**Task item**. Word for word, quote the lines from the one containing "Instruction: Open the PropertyManager tab" to the end of the entries below, including both. Leave pictures out.

**Stored data**.
- Opening Delimiter -

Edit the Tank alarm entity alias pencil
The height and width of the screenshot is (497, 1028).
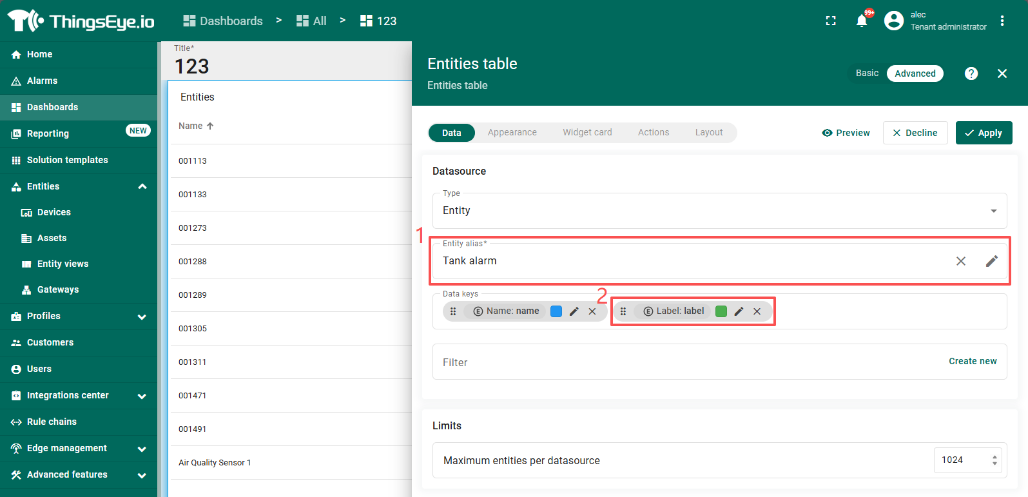coord(991,261)
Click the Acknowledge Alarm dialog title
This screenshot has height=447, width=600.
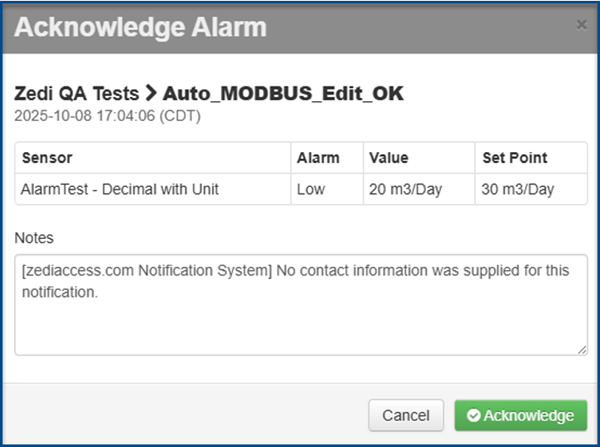point(140,27)
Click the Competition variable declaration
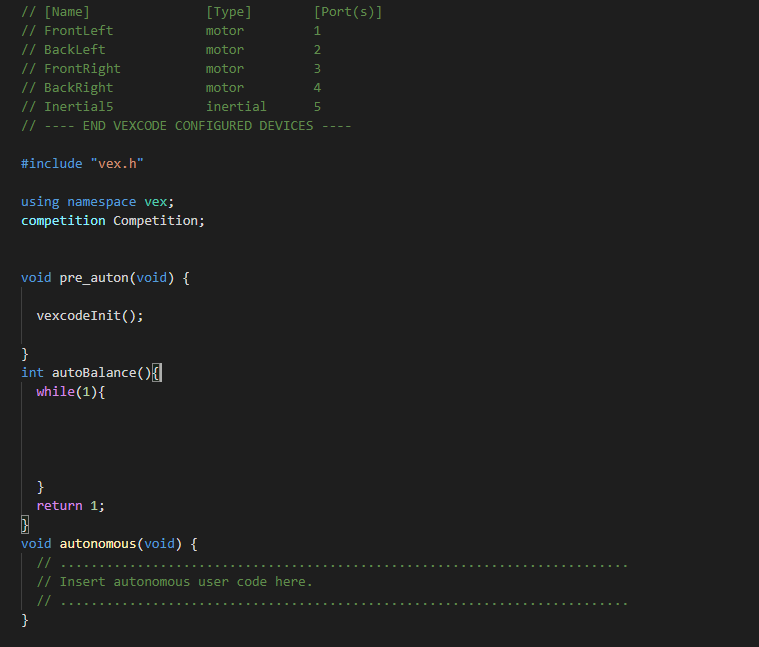The height and width of the screenshot is (647, 759). tap(158, 220)
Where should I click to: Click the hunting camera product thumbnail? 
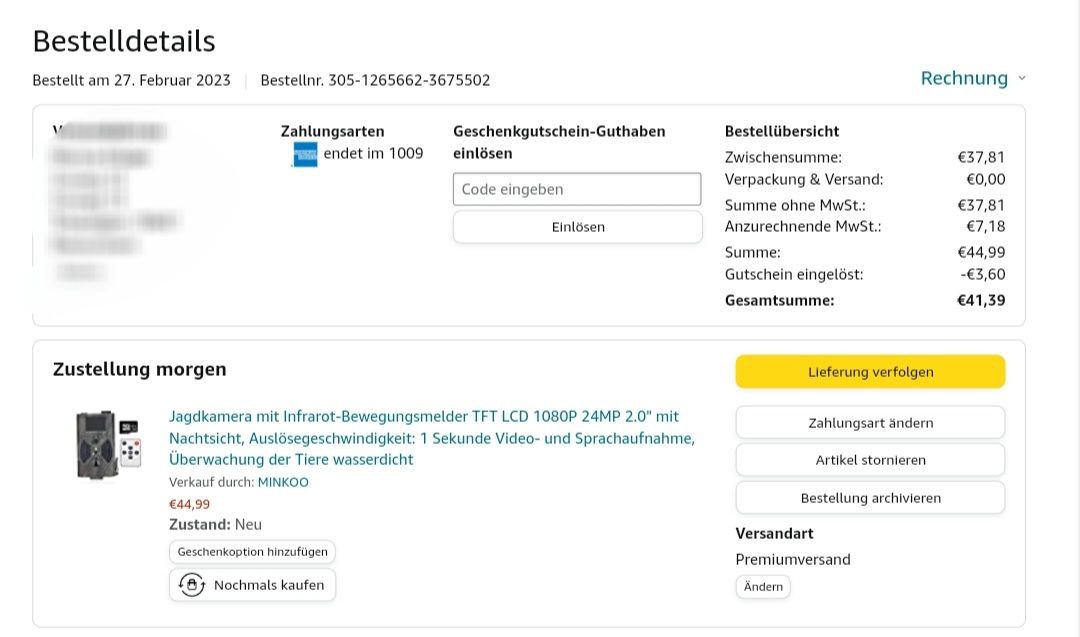(x=109, y=445)
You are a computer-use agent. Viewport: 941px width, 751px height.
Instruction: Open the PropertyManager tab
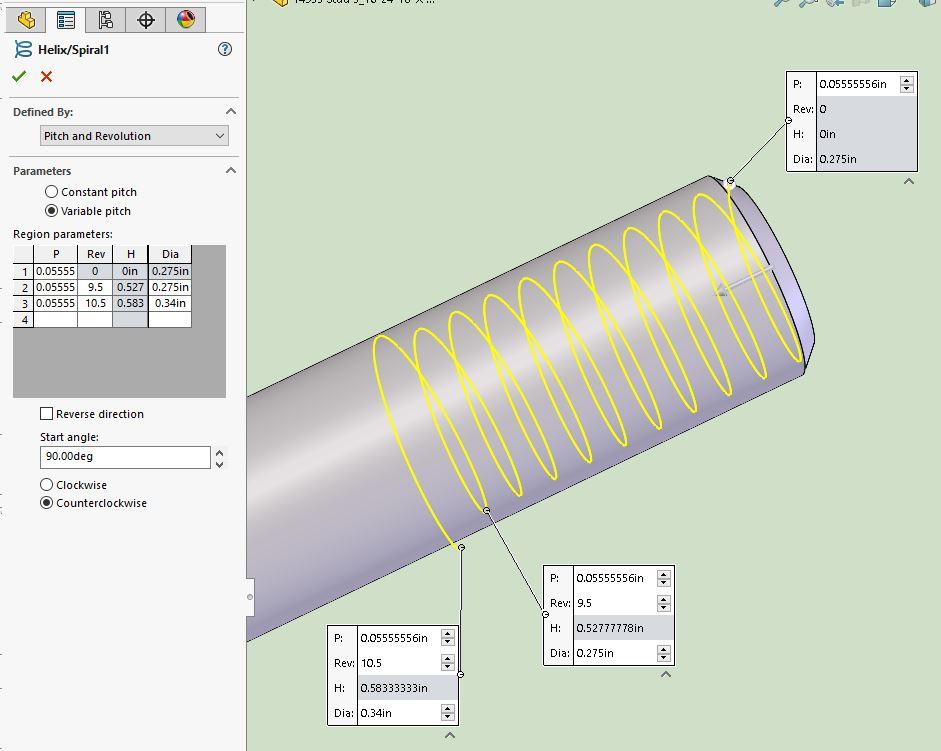pos(66,19)
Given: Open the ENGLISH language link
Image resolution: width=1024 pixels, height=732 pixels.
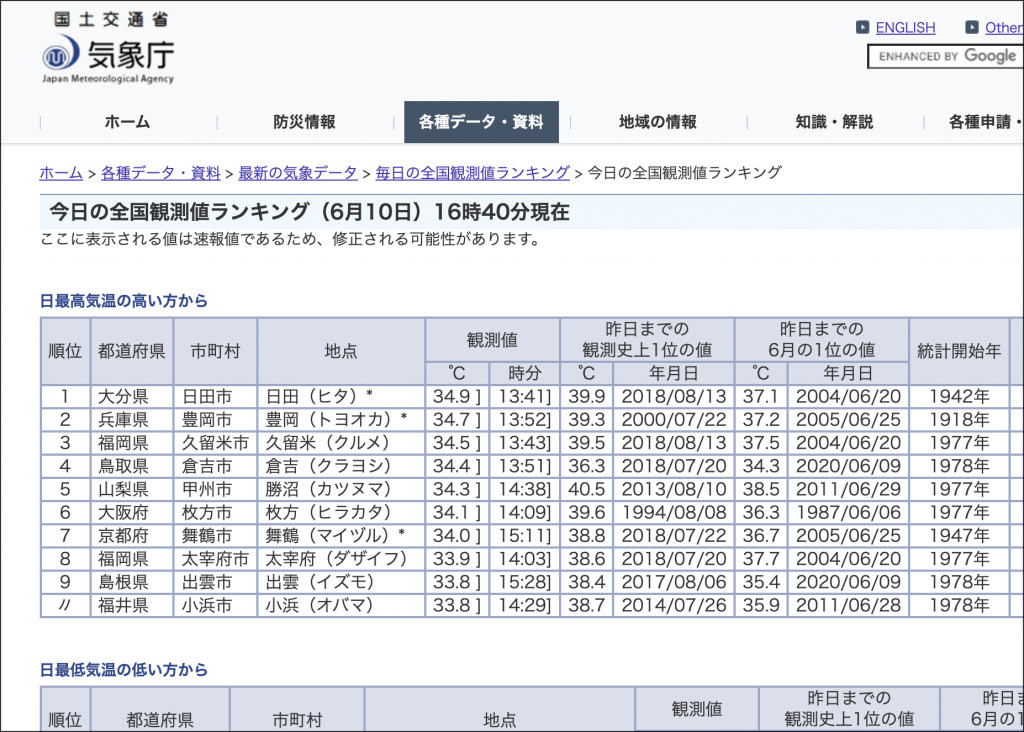Looking at the screenshot, I should (x=905, y=28).
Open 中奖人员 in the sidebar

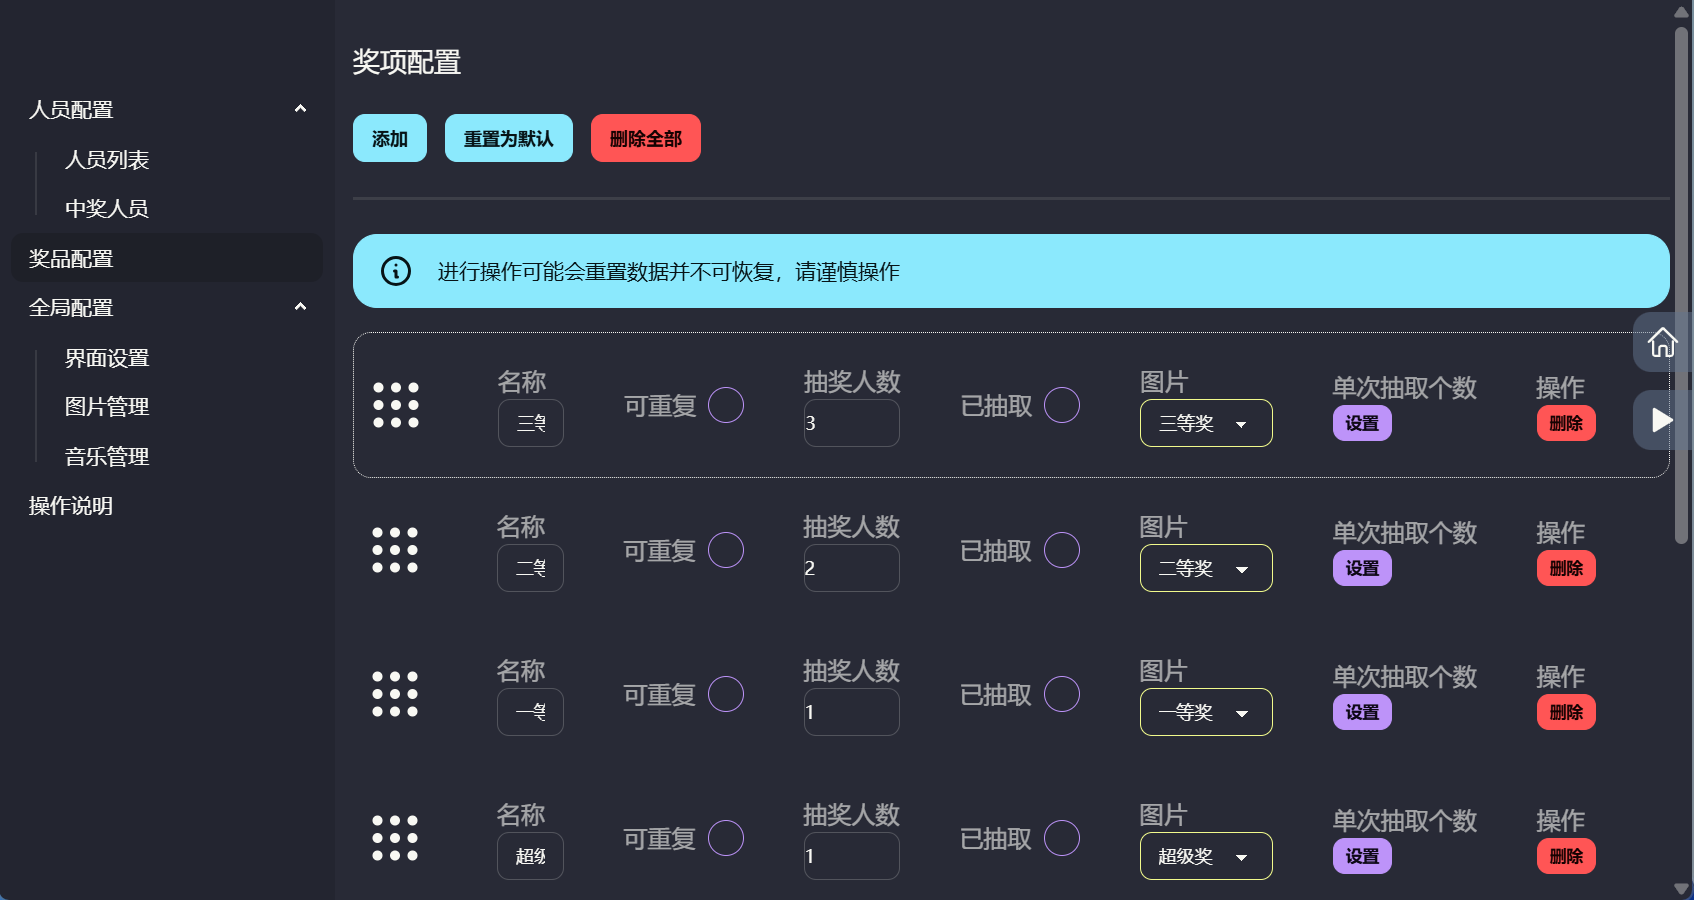click(107, 208)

- Closing Delimiter -

**Answer**.
Instruction: Open the PropertyManager tab
pos(66,19)
Given: Open the ENGLISH language link
Image resolution: width=1024 pixels, height=732 pixels.
Looking at the screenshot, I should (x=905, y=28).
Open 中奖人员 in the sidebar

click(107, 208)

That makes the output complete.